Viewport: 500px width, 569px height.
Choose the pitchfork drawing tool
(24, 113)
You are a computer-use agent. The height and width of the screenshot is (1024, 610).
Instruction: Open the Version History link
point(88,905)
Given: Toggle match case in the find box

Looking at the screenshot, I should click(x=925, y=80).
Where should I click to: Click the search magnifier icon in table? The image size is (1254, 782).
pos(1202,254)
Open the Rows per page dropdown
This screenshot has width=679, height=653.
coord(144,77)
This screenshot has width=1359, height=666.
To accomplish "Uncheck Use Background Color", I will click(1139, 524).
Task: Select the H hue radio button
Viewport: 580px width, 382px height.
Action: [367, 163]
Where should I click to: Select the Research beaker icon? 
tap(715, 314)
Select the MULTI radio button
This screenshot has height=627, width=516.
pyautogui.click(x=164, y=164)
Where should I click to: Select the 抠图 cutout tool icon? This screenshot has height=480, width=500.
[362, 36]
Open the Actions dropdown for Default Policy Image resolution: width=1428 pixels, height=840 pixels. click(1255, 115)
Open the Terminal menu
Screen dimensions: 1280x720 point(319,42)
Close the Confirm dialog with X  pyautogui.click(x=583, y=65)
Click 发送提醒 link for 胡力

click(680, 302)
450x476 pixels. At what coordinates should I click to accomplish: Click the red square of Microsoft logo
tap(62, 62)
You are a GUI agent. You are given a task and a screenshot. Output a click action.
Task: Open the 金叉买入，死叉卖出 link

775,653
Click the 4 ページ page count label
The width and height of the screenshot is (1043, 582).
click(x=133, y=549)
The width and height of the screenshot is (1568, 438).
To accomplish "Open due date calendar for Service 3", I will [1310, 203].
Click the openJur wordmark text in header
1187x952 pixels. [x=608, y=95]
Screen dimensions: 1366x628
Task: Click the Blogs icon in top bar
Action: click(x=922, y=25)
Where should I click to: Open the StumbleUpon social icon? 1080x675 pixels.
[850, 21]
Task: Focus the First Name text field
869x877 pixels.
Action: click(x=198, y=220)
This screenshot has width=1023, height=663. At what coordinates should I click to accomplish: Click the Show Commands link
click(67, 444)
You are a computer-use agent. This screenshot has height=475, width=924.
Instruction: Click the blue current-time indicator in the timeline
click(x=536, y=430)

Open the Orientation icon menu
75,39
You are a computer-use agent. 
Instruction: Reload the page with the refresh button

• **About this exercise**: Begin with the line containing "You are a GUI" and repeat each line exactly until the records above end.

• **Answer to this task**:
You are a GUI agent. You are given a task and a screenshot. Output a click action.
Task: Open the 金叉买入，死叉卖出 link

775,653
Click the 4 ページ page count label
The width and height of the screenshot is (1043, 582).
click(x=133, y=549)
The width and height of the screenshot is (1568, 438).
To accomplish "Open due date calendar for Service 3", I will [1310, 203].
Click the openJur wordmark text in header
1187x952 pixels. [x=608, y=95]
Screen dimensions: 1366x628
Task: Click the Blogs icon in top bar
Action: click(x=922, y=25)
Where should I click to: Open the StumbleUpon social icon? 1080x675 pixels.
[850, 21]
Task: Focus the First Name text field
869x877 pixels.
Action: click(x=198, y=220)
This screenshot has width=1023, height=663. At what coordinates should I click to accomplish: Click the Show Commands link
click(67, 444)
You are a computer-use agent. This screenshot has height=475, width=924.
Instruction: Click the blue current-time indicator in the timeline
click(x=536, y=430)

Open the Orientation icon menu
75,39
You are a computer-use agent. 
Instruction: Reload the page with the refresh button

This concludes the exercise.